====== DATA SUPPLIED

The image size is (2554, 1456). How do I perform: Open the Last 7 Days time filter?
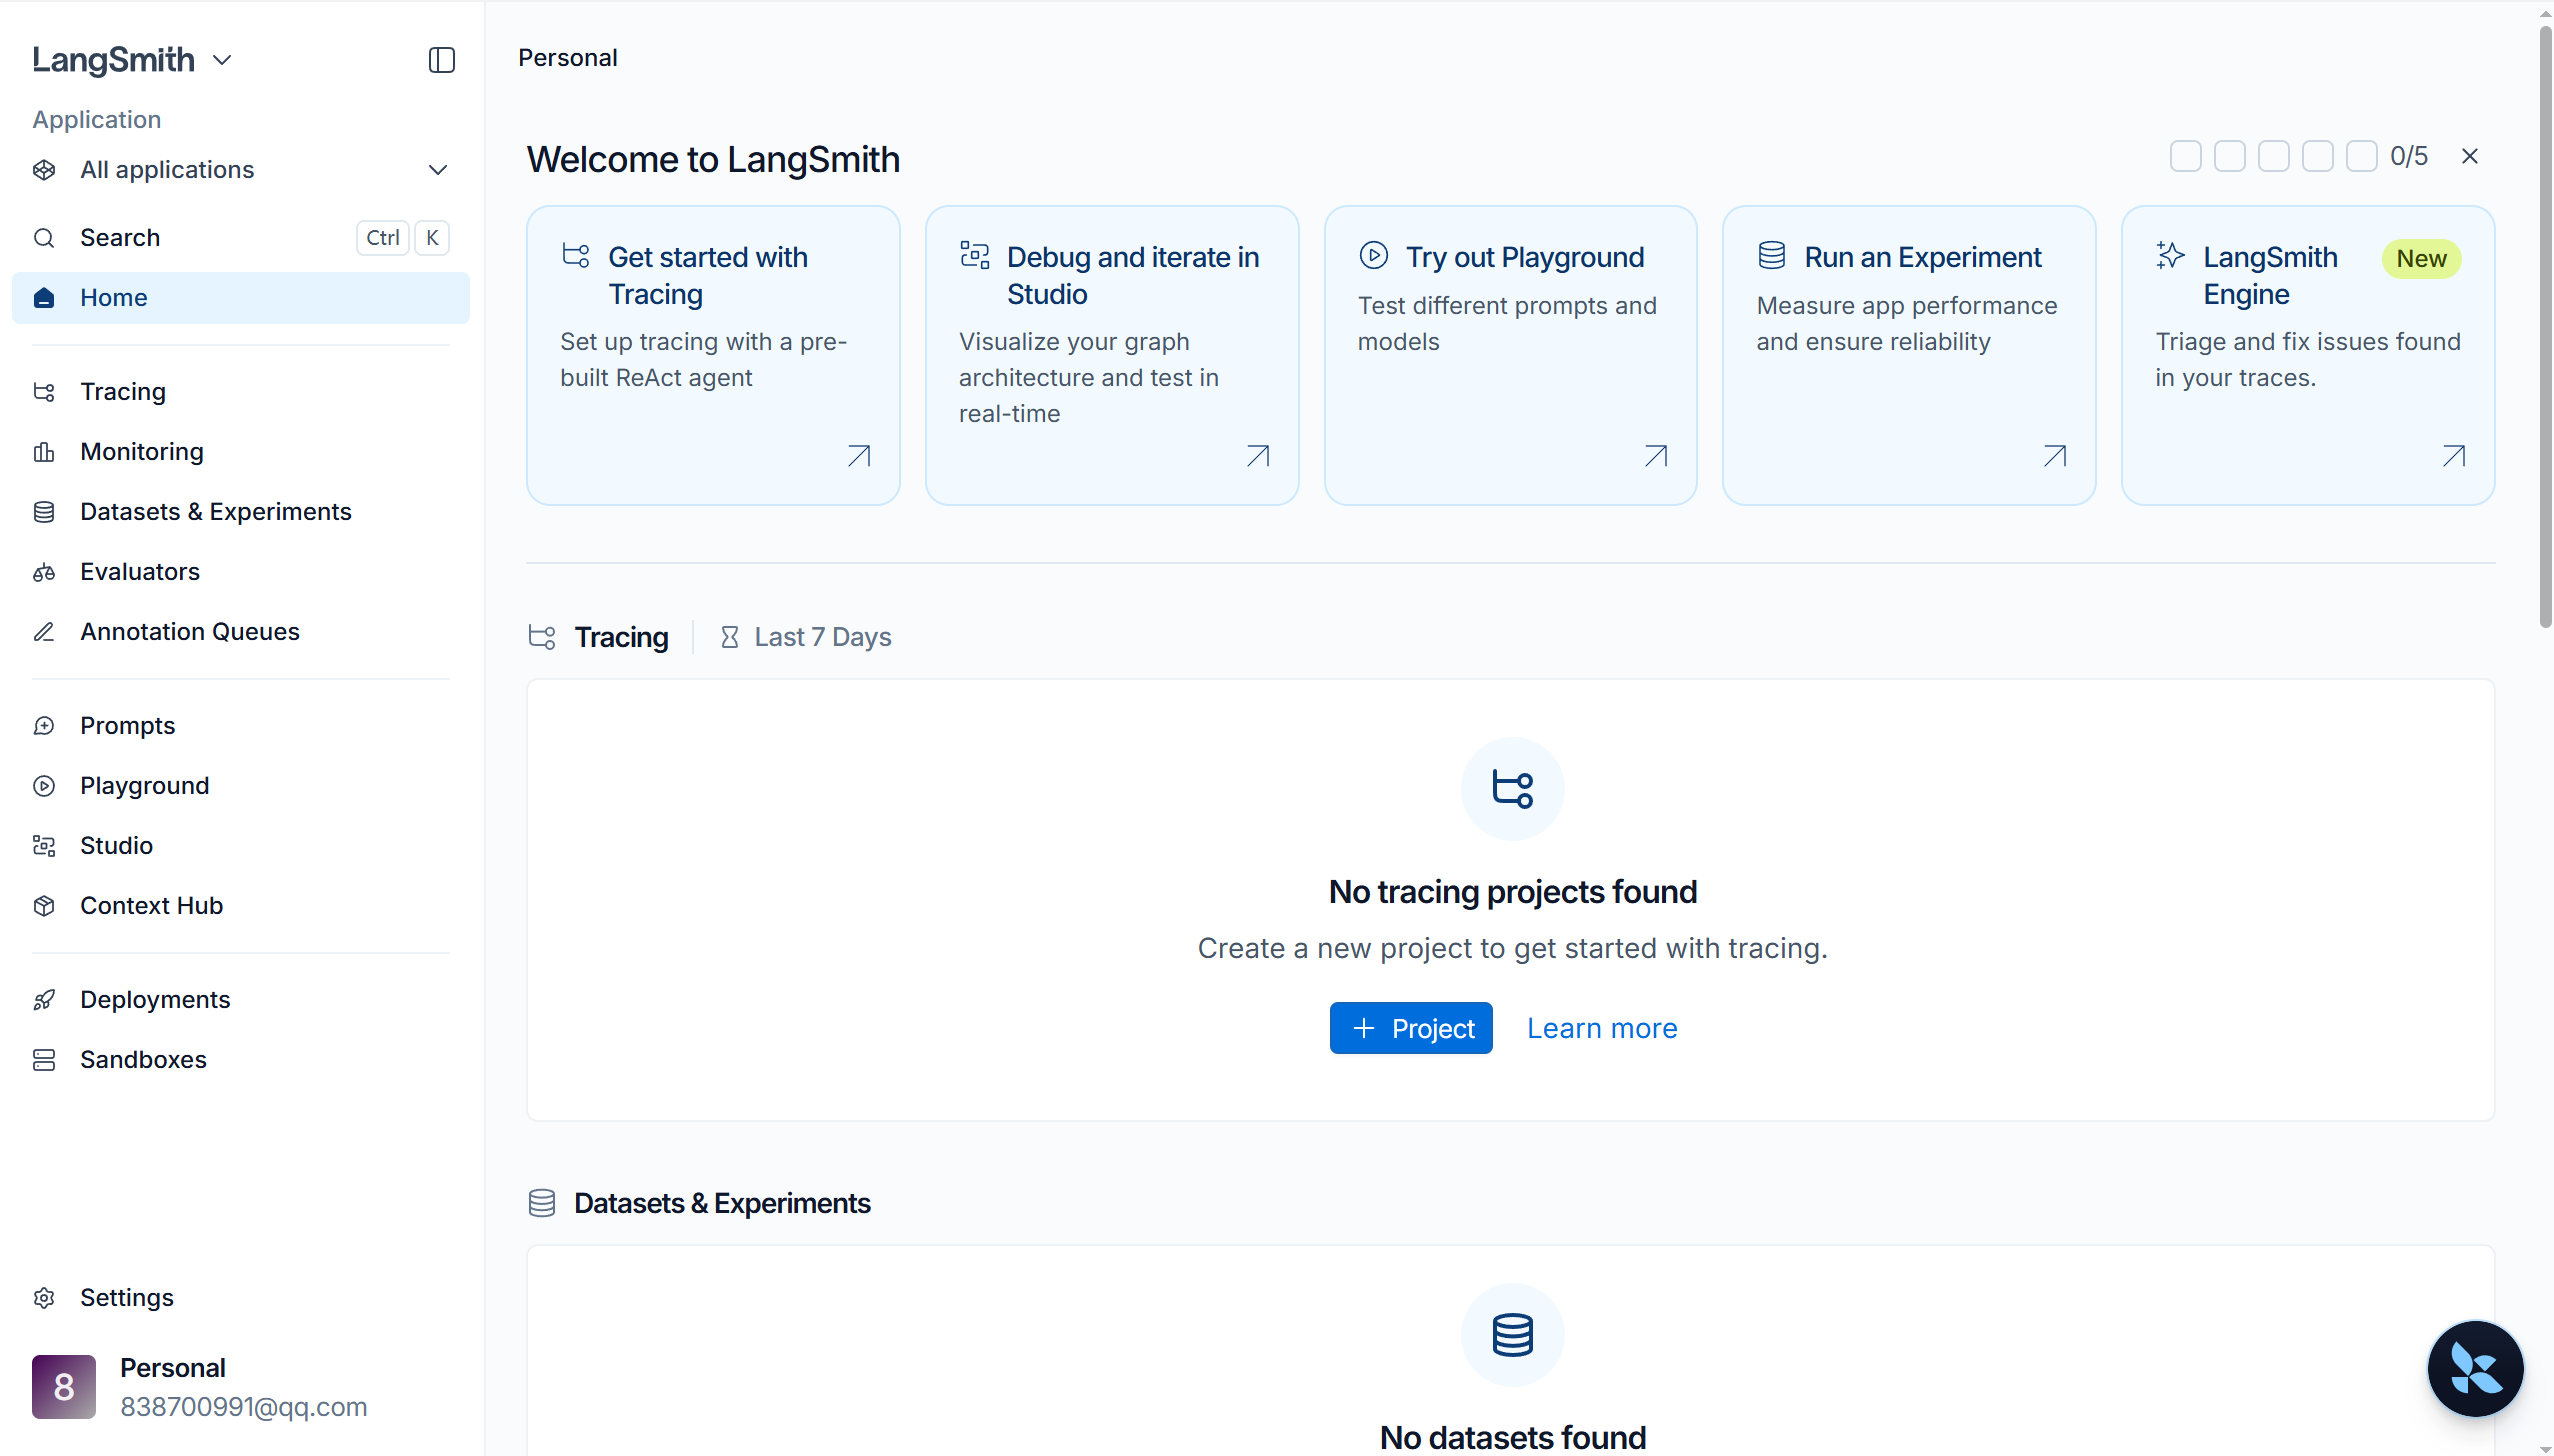806,637
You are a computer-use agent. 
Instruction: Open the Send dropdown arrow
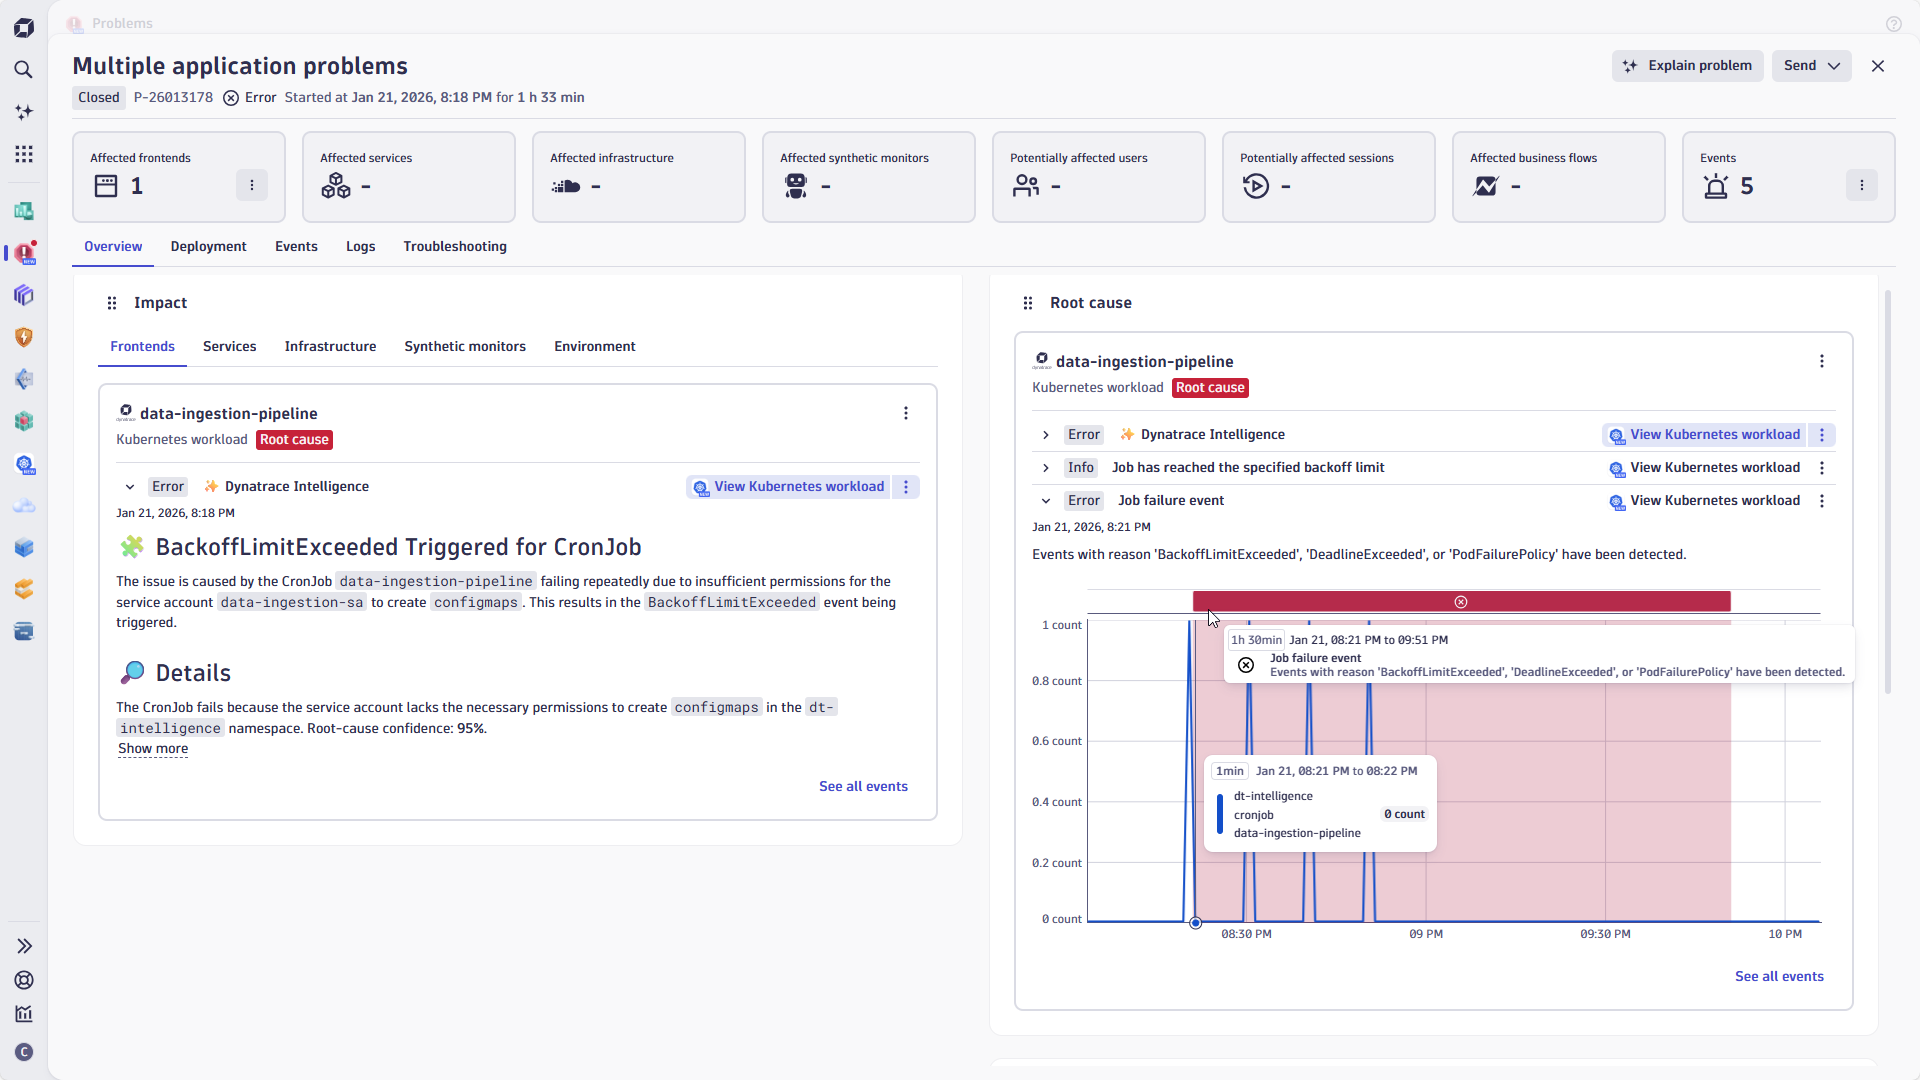point(1833,65)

============

INSTRUCTIONS TO FOLLOW:
List the lines of these rows as a numbered list, dropping any blank lines and leaving out the pictures.

EXERCISE OUTPUT:
1. The image size is (2554, 1456). How do I perform: Open the Last 7 Days time filter?
2. 806,637
3. You are a computer-use agent. 
4. Instruction: Open the Send dropdown arrow
5. point(1833,65)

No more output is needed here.